» What the task asks:
Reproduce the following data verbatim, leaving out the pictures.

» Supplied records:
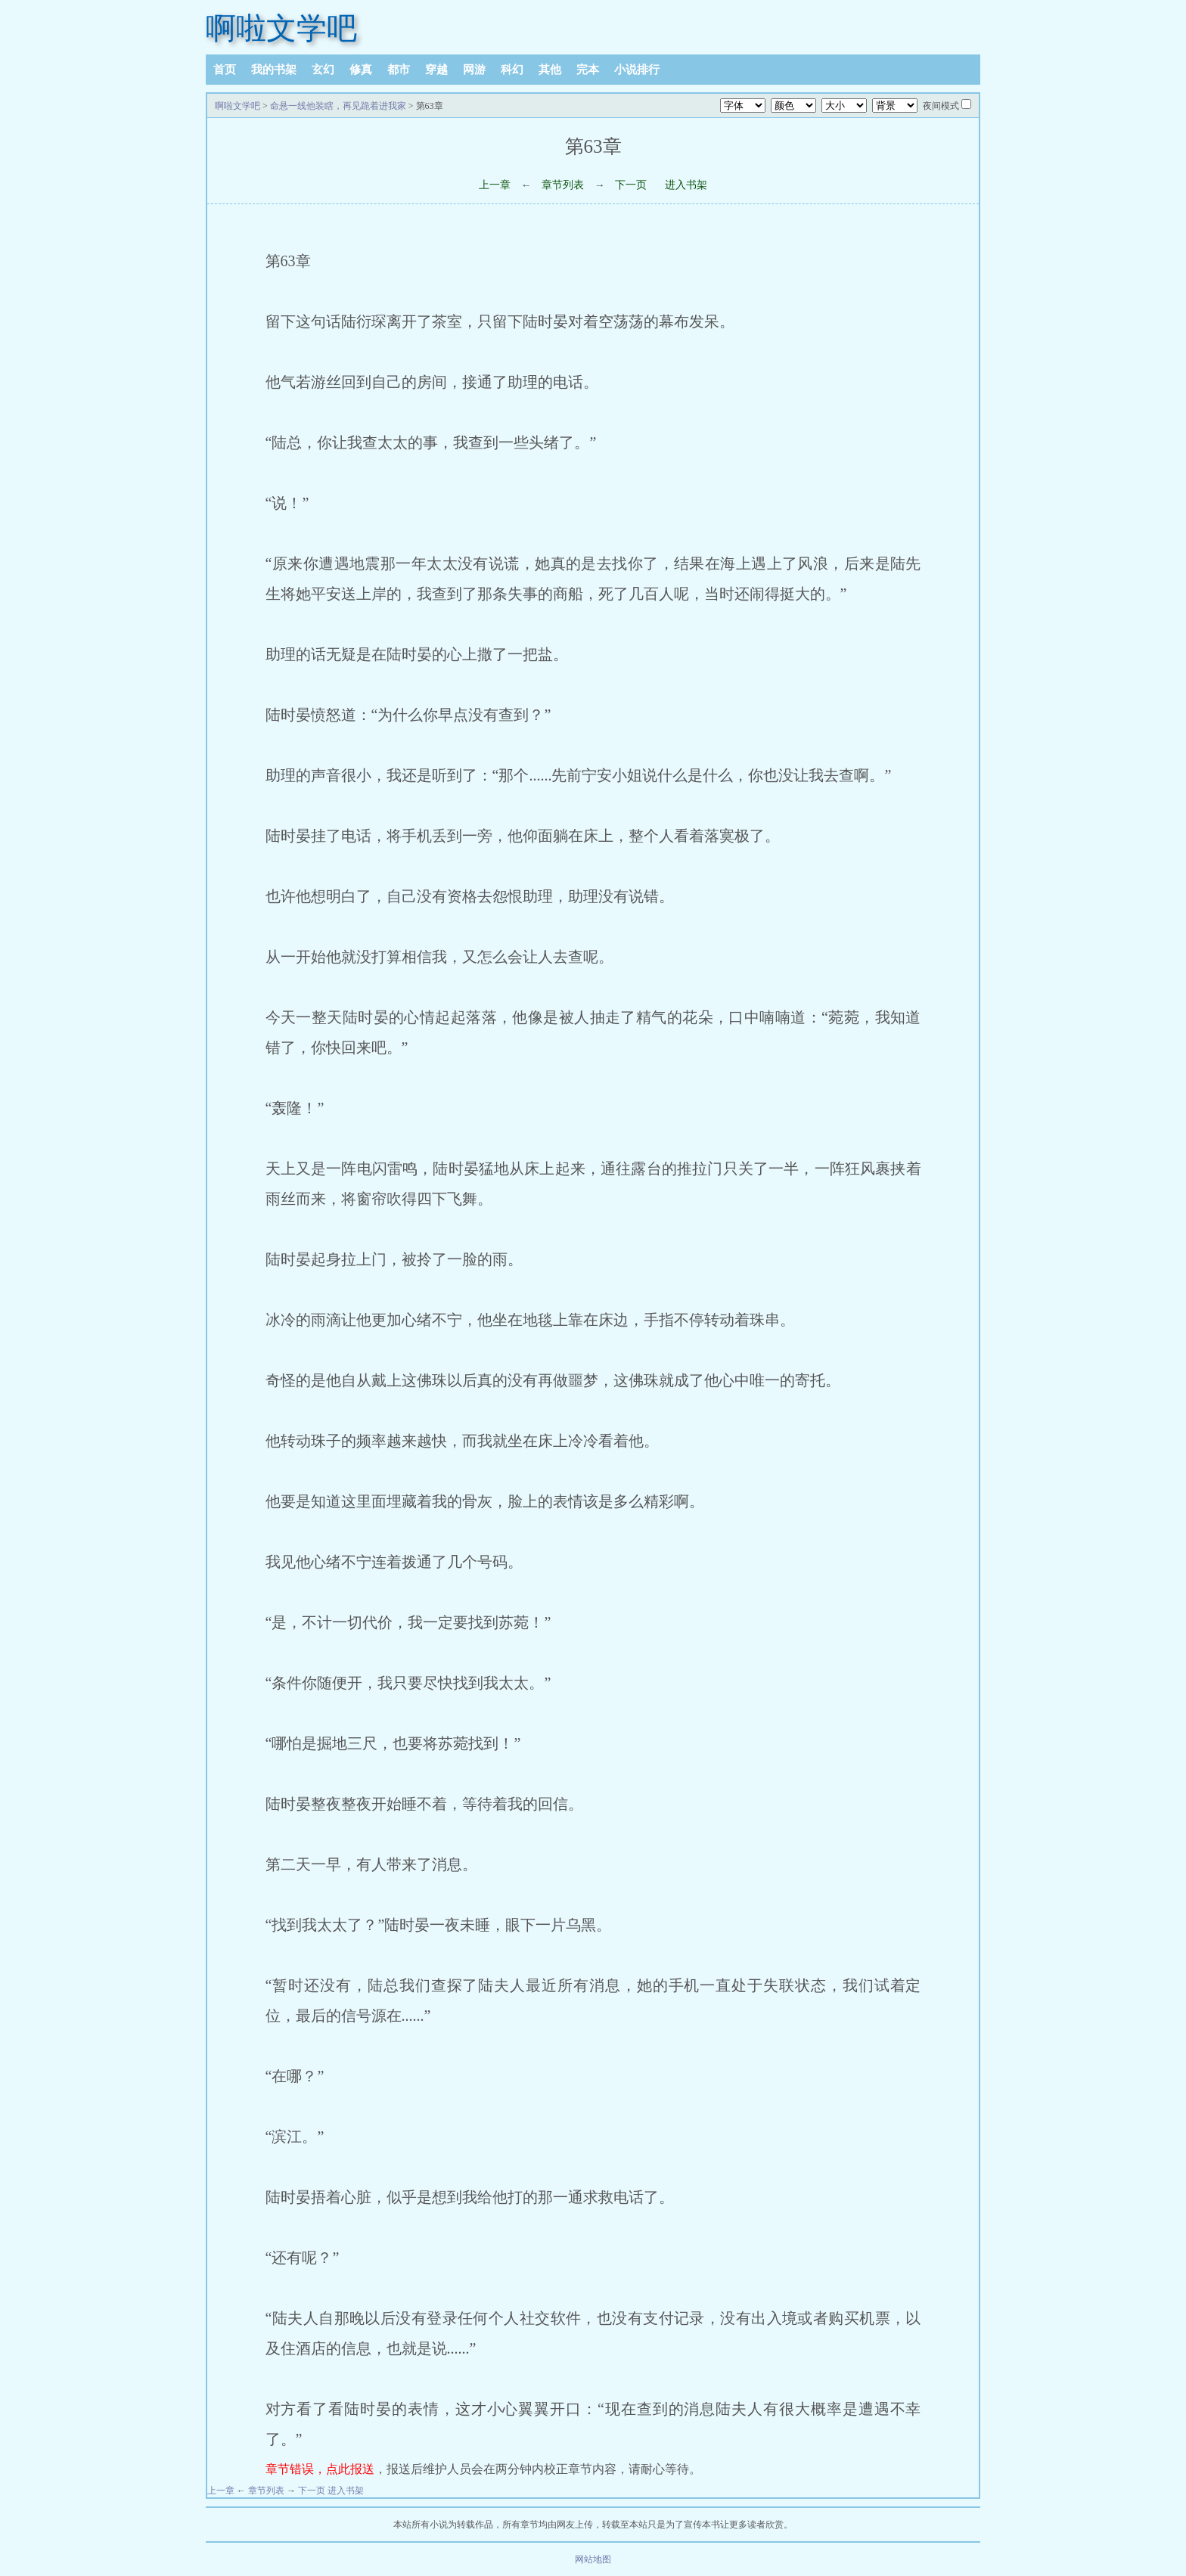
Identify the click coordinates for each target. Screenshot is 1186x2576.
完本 (587, 70)
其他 (550, 70)
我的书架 (273, 70)
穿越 (436, 70)
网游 (474, 70)
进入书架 (686, 185)
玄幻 (323, 70)
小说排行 (637, 70)
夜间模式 (941, 106)
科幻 (512, 70)
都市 (398, 70)
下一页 (631, 185)
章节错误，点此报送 (319, 2469)
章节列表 (563, 185)
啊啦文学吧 (281, 28)
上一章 (495, 185)
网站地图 (593, 2559)
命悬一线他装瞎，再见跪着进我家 (338, 106)
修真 (360, 70)
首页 (224, 70)
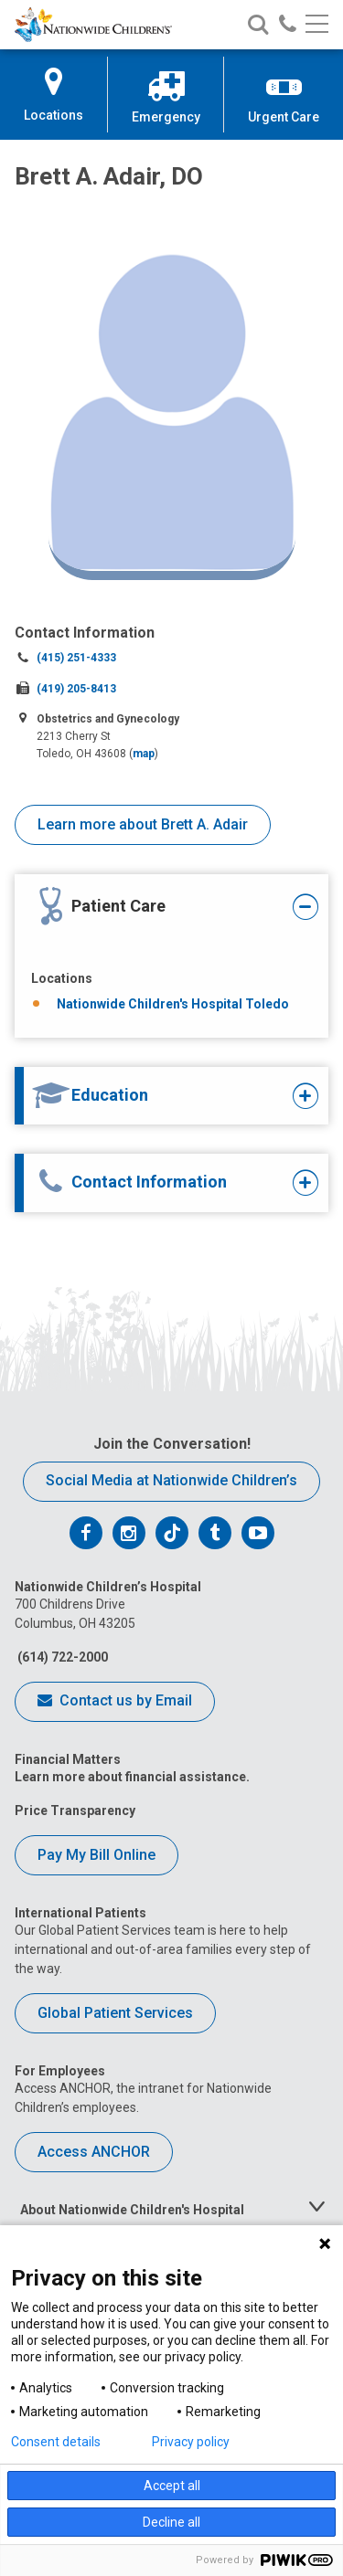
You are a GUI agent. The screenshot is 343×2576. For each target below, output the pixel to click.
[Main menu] (316, 25)
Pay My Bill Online (96, 1854)
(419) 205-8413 (76, 688)
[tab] (161, 907)
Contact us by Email (115, 1702)
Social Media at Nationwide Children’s (171, 1480)
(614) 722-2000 (61, 1657)
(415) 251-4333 (76, 657)
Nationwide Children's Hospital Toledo (173, 1004)
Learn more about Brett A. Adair (143, 824)
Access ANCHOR (94, 2151)
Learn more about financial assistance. (132, 1776)
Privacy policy (191, 2441)
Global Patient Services (115, 2013)
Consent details (56, 2441)
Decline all (171, 2522)
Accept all (172, 2485)
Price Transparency (75, 1810)
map (144, 753)
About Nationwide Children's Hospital (132, 2209)
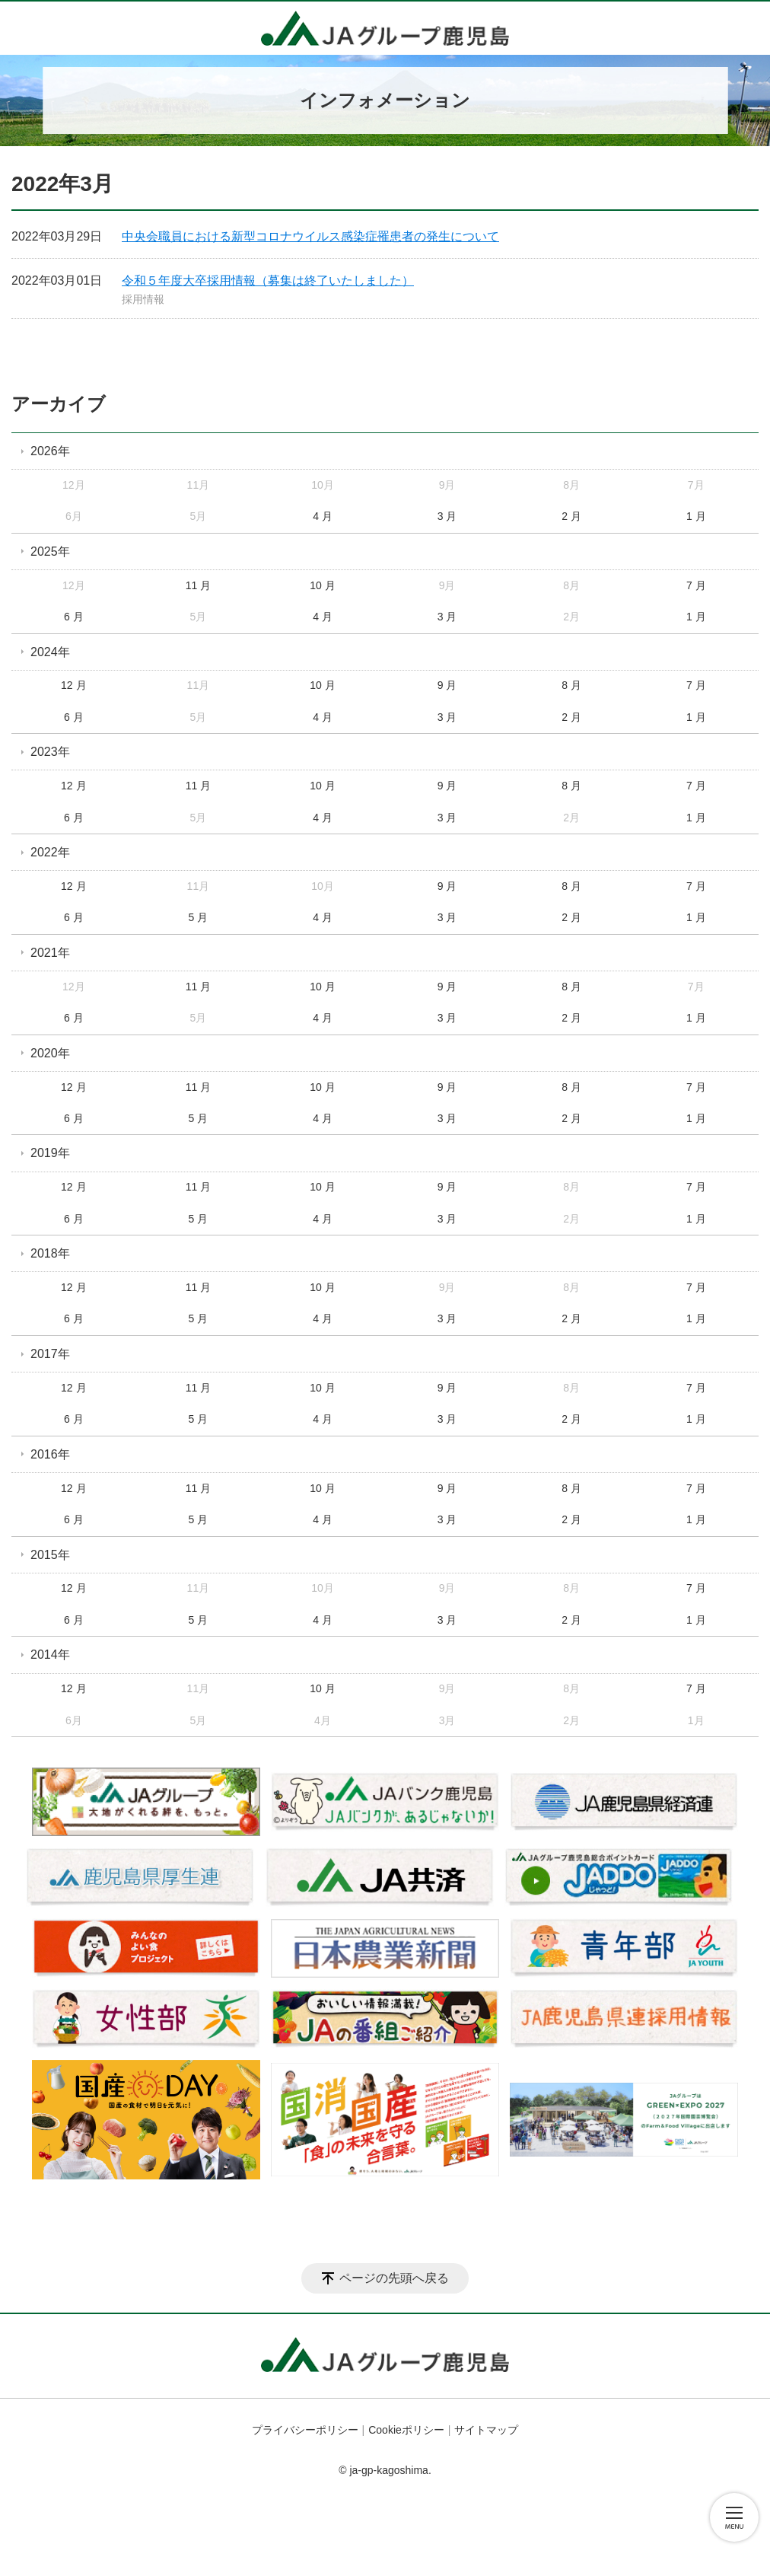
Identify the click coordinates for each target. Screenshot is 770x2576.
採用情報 (143, 299)
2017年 (50, 1353)
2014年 (50, 1654)
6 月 (74, 617)
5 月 (198, 917)
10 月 (322, 585)
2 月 (571, 516)
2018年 (50, 1253)
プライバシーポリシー (305, 2430)
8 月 (571, 685)
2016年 (50, 1454)
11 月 (198, 585)
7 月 (696, 585)
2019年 (50, 1152)
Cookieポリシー (406, 2430)
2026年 (50, 451)
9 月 (447, 685)
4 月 (322, 516)
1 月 (696, 516)
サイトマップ (486, 2430)
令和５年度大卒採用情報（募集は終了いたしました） (268, 280)
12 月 (73, 685)
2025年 (50, 551)
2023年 (50, 751)
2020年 (50, 1053)
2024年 (50, 652)
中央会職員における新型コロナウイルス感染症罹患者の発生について (310, 236)
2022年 (50, 852)
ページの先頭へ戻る (394, 2278)
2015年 (50, 1554)
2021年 (50, 952)
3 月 (447, 516)
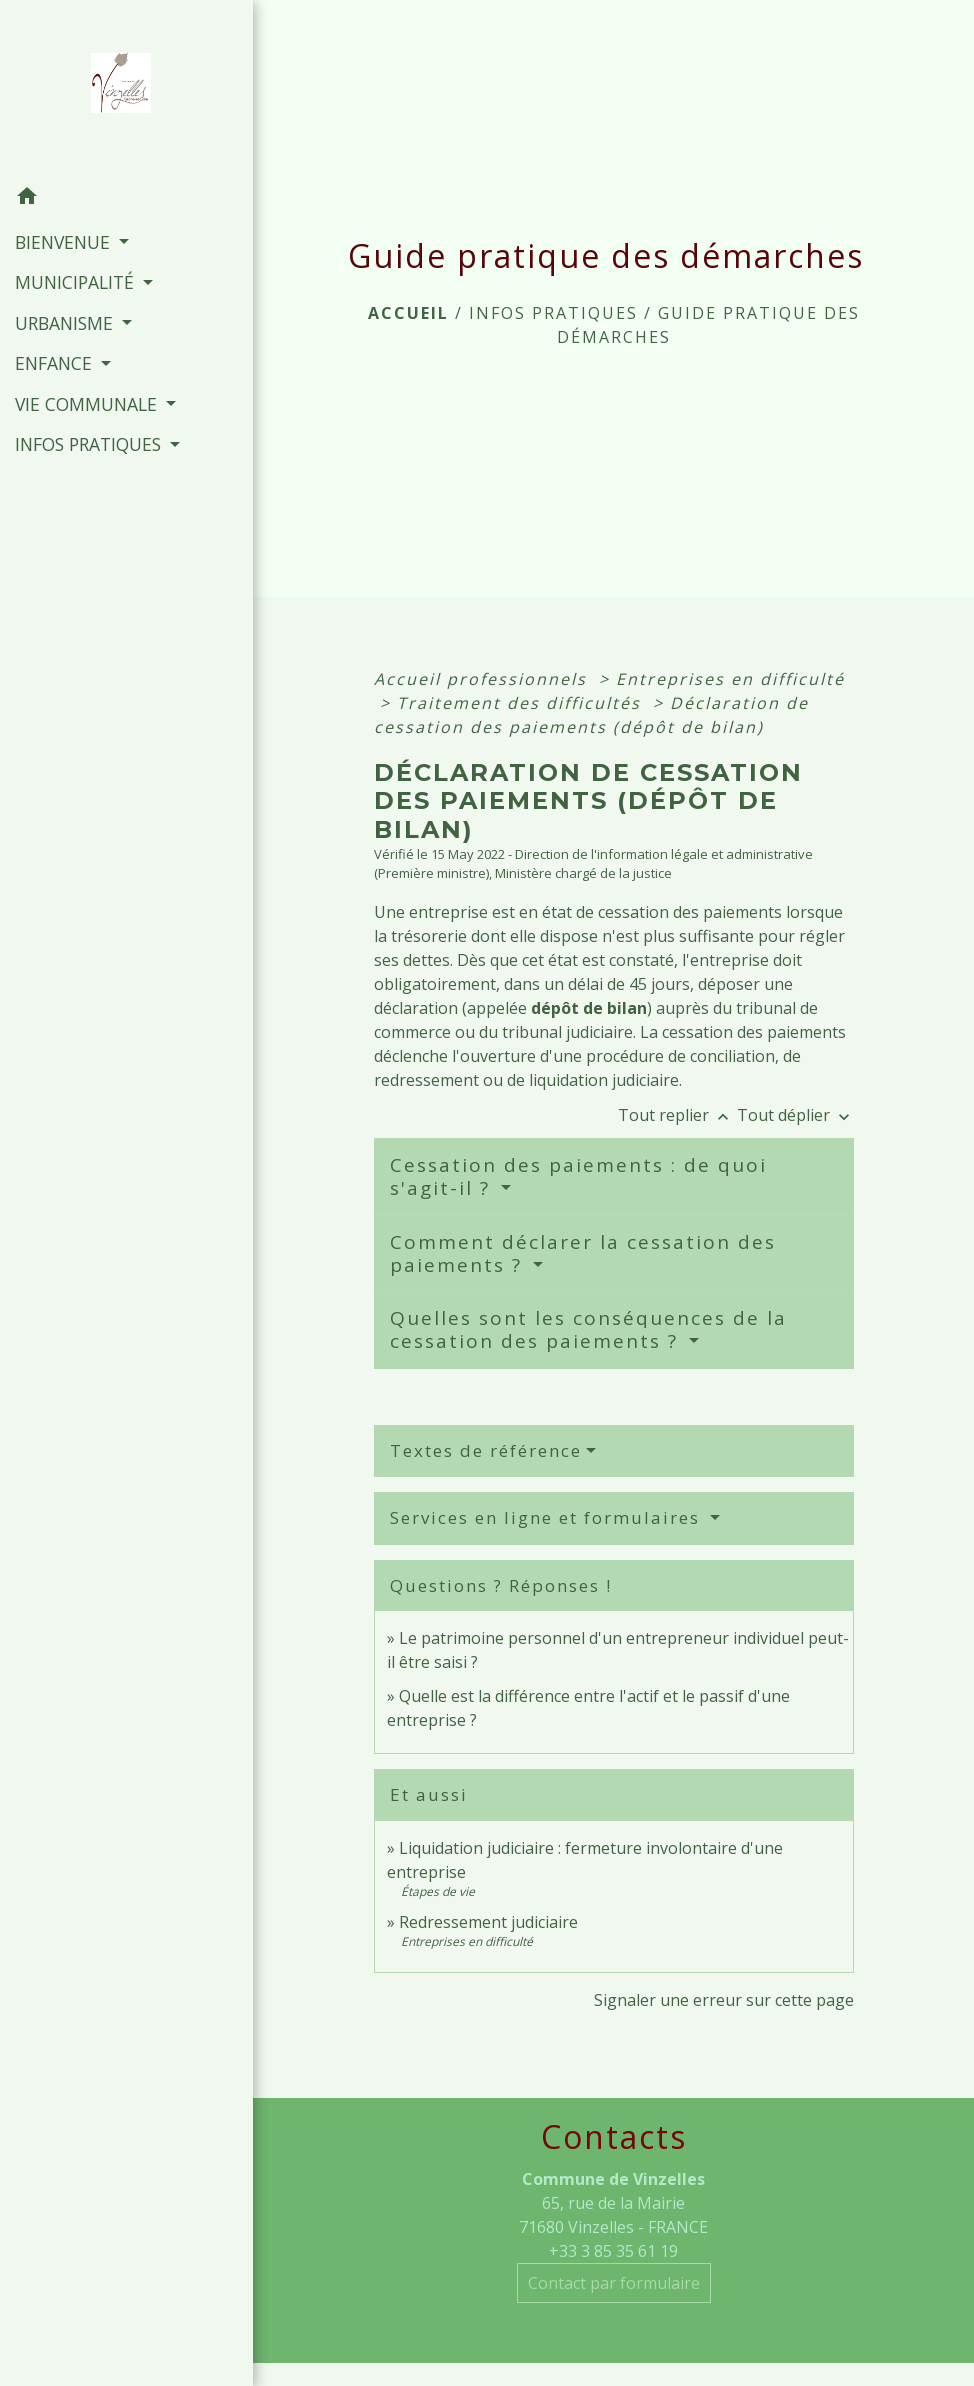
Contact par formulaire (614, 2283)
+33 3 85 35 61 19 (613, 2251)
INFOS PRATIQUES (553, 313)
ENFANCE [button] (56, 363)
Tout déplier (795, 1115)
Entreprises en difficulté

» Correct answer:
Identify the click coordinates for each target. Screenshot is 1186x2576.
完本 (587, 70)
其他 (550, 70)
我的书架 (273, 70)
穿越 (436, 70)
网游 (474, 70)
进入书架 (686, 185)
玄幻 (323, 70)
小说排行 (637, 70)
夜间模式 (941, 106)
科幻 (512, 70)
都市 (398, 70)
下一页 (631, 185)
章节错误，点此报送 (319, 2469)
章节列表 (563, 185)
啊啦文学吧 (281, 28)
上一章 (495, 185)
网站地图 (593, 2559)
命悬一线他装瞎，再见跪着进我家 (338, 106)
修真 (360, 70)
首页 (224, 70)
You are a GUI agent. The screenshot is 343×2576. For each target below, output the pixel to click.
[Main menu] (316, 25)
Pay My Bill Online (96, 1854)
(419) 205-8413 (76, 688)
[tab] (161, 907)
Contact us by Email (115, 1702)
Social Media at Nationwide Children’s (171, 1480)
(614) 722-2000 (61, 1657)
(415) 251-4333 (76, 657)
Nationwide Children's Hospital Toledo (173, 1004)
Learn more about Brett A. Adair (143, 824)
Access ANCHOR (94, 2151)
Learn more about financial assistance. (132, 1776)
Privacy policy (191, 2441)
Global Patient Services (115, 2013)
Consent details (56, 2441)
Decline all (171, 2522)
Accept all (172, 2485)
Price Transparency (75, 1810)
map (144, 753)
About Nationwide Children's Hospital (132, 2209)
Identify the click coordinates for each target. Screenshot is 770x2576.
採用情報 (143, 299)
2017年 (50, 1353)
2014年 (50, 1654)
6 月 (74, 617)
5 月 (198, 917)
10 月 (322, 585)
2 月 (571, 516)
2018年 (50, 1253)
プライバシーポリシー (305, 2430)
8 月 (571, 685)
2016年 (50, 1454)
11 月 (198, 585)
7 月 (696, 585)
2019年 (50, 1152)
Cookieポリシー (406, 2430)
2026年 (50, 451)
9 月 (447, 685)
4 月 (322, 516)
1 月 (696, 516)
サイトマップ (486, 2430)
令和５年度大卒採用情報（募集は終了いたしました） (268, 280)
12 月 (73, 685)
2025年 (50, 551)
2023年 (50, 751)
2020年 (50, 1053)
2024年 (50, 652)
中央会職員における新型コロナウイルス感染症罹患者の発生について (310, 236)
2022年 (50, 852)
ページの先頭へ戻る (394, 2278)
2015年 (50, 1554)
2021年 (50, 952)
3 月 (447, 516)
Contact par formulaire (614, 2283)
+33 3 85 35 61 19 (613, 2251)
INFOS PRATIQUES (553, 313)
ENFANCE [button] (56, 363)
Tout déplier (795, 1115)
Entreprises en difficulté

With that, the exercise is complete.